Start of The records

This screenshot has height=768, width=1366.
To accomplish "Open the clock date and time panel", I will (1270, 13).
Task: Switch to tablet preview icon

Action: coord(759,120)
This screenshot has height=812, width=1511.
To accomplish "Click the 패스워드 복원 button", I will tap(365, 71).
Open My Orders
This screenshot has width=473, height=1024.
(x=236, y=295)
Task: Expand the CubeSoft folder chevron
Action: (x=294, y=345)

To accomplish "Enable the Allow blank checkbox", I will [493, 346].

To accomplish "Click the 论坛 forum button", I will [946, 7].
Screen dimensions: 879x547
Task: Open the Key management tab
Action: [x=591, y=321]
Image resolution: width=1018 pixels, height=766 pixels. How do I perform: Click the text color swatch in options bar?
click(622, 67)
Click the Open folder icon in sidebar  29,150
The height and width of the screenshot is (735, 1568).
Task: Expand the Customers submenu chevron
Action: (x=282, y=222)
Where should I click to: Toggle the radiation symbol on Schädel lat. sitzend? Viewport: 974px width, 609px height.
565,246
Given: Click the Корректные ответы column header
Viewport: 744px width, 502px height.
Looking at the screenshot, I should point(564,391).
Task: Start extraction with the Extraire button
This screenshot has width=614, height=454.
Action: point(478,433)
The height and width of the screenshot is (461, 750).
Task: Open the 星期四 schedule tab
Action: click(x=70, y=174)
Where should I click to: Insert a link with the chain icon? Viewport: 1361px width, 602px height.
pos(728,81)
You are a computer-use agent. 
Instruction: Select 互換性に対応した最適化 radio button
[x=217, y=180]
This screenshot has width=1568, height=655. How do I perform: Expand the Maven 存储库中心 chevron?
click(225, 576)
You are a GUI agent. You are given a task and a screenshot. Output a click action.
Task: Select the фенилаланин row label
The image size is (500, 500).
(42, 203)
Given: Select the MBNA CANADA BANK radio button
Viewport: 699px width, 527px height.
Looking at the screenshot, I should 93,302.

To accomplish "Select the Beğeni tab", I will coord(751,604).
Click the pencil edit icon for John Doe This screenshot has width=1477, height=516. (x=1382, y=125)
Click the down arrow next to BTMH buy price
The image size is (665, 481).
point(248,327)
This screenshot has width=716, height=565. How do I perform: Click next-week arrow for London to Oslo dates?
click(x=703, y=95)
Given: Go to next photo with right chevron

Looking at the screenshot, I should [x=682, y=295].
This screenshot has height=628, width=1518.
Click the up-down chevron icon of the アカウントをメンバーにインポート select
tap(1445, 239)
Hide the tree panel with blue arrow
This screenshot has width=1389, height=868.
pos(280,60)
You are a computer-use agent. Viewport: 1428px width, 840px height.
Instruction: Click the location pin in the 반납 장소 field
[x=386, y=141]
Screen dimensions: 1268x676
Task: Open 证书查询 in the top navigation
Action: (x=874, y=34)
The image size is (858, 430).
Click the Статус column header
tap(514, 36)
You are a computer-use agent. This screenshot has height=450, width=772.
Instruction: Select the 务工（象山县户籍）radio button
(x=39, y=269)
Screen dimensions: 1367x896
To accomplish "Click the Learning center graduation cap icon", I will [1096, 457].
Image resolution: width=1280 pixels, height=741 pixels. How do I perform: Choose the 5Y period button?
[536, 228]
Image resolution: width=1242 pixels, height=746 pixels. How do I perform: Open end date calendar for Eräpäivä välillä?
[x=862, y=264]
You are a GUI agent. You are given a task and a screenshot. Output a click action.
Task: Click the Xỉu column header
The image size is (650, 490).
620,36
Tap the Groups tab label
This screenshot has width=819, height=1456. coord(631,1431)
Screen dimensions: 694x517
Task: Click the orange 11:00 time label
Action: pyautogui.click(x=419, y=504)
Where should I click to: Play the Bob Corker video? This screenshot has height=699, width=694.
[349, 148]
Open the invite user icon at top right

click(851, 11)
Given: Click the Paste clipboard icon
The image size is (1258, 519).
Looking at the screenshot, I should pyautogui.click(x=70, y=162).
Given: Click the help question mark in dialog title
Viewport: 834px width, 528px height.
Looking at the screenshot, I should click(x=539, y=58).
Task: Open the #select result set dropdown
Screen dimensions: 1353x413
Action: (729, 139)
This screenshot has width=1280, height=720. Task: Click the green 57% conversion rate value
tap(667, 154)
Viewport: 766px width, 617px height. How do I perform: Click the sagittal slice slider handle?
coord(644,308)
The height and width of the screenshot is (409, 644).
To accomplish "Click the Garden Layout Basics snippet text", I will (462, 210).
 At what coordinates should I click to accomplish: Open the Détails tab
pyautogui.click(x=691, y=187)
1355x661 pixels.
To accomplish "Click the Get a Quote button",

End of The records

# The problem:
Reproduce the entries above in full, exactly as they read.

# Task answer:
This screenshot has height=768, width=1366.
To accomplish "Open the clock date and time panel", I will (1270, 13).
Task: Switch to tablet preview icon

Action: coord(759,120)
This screenshot has height=812, width=1511.
To accomplish "Click the 패스워드 복원 button", I will tap(365, 71).
Open My Orders
This screenshot has width=473, height=1024.
(x=236, y=295)
Task: Expand the CubeSoft folder chevron
Action: (x=294, y=345)

To accomplish "Enable the Allow blank checkbox", I will [493, 346].

To accomplish "Click the 论坛 forum button", I will [946, 7].
Screen dimensions: 879x547
Task: Open the Key management tab
Action: [x=591, y=321]
Image resolution: width=1018 pixels, height=766 pixels. How do I perform: Click the text color swatch in options bar?
click(622, 67)
Click the Open folder icon in sidebar  29,150
The height and width of the screenshot is (735, 1568).
Task: Expand the Customers submenu chevron
Action: (x=282, y=222)
Where should I click to: Toggle the radiation symbol on Schädel lat. sitzend? Viewport: 974px width, 609px height.
565,246
Given: Click the Корректные ответы column header
Viewport: 744px width, 502px height.
Looking at the screenshot, I should point(564,391).
Task: Start extraction with the Extraire button
This screenshot has width=614, height=454.
Action: point(478,433)
The height and width of the screenshot is (461, 750).
Task: Open the 星期四 schedule tab
Action: click(x=70, y=174)
Where should I click to: Insert a link with the chain icon? Viewport: 1361px width, 602px height.
pos(728,81)
You are a computer-use agent. 
Instruction: Select 互換性に対応した最適化 radio button
[x=217, y=180]
This screenshot has width=1568, height=655. How do I perform: Expand the Maven 存储库中心 chevron?
click(225, 576)
You are a GUI agent. You are given a task and a screenshot. Output a click action.
Task: Select the фенилаланин row label
The image size is (500, 500).
(42, 203)
Given: Select the MBNA CANADA BANK radio button
Viewport: 699px width, 527px height.
Looking at the screenshot, I should 93,302.

To accomplish "Select the Beğeni tab", I will coord(751,604).
Click the pencil edit icon for John Doe This screenshot has width=1477, height=516. (x=1382, y=125)
Click the down arrow next to BTMH buy price
The image size is (665, 481).
point(248,327)
This screenshot has width=716, height=565. How do I perform: Click next-week arrow for London to Oslo dates?
click(x=703, y=95)
Given: Go to next photo with right chevron

Looking at the screenshot, I should [x=682, y=295].
This screenshot has height=628, width=1518.
Click the up-down chevron icon of the アカウントをメンバーにインポート select
tap(1445, 239)
Hide the tree panel with blue arrow
This screenshot has width=1389, height=868.
pos(280,60)
You are a computer-use agent. Viewport: 1428px width, 840px height.
Instruction: Click the location pin in the 반납 장소 field
[x=386, y=141]
Screen dimensions: 1268x676
Task: Open 证书查询 in the top navigation
Action: (x=874, y=34)
The image size is (858, 430).
Click the Статус column header
tap(514, 36)
You are a computer-use agent. This screenshot has height=450, width=772.
Instruction: Select the 务工（象山县户籍）radio button
(x=39, y=269)
Screen dimensions: 1367x896
To accomplish "Click the Learning center graduation cap icon", I will [1096, 457].
Image resolution: width=1280 pixels, height=741 pixels. How do I perform: Choose the 5Y period button?
[536, 228]
Image resolution: width=1242 pixels, height=746 pixels. How do I perform: Open end date calendar for Eräpäivä välillä?
[x=862, y=264]
You are a GUI agent. You are given a task and a screenshot. Output a click action.
Task: Click the Xỉu column header
The image size is (650, 490).
620,36
Tap the Groups tab label
This screenshot has width=819, height=1456. coord(631,1431)
Screen dimensions: 694x517
Task: Click the orange 11:00 time label
Action: pyautogui.click(x=419, y=504)
Where should I click to: Play the Bob Corker video? This screenshot has height=699, width=694.
[349, 148]
Open the invite user icon at top right

click(851, 11)
Given: Click the Paste clipboard icon
The image size is (1258, 519).
Looking at the screenshot, I should pyautogui.click(x=70, y=162).
Given: Click the help question mark in dialog title
Viewport: 834px width, 528px height.
Looking at the screenshot, I should click(x=539, y=58).
Task: Open the #select result set dropdown
Screen dimensions: 1353x413
Action: (729, 139)
This screenshot has width=1280, height=720. Task: Click the green 57% conversion rate value
tap(667, 154)
Viewport: 766px width, 617px height. How do I perform: Click the sagittal slice slider handle?
coord(644,308)
The height and width of the screenshot is (409, 644).
To accomplish "Click the Garden Layout Basics snippet text", I will (462, 210).
 At what coordinates should I click to accomplish: Open the Détails tab
pyautogui.click(x=691, y=187)
1355x661 pixels.
To accomplish "Click the Get a Quote button",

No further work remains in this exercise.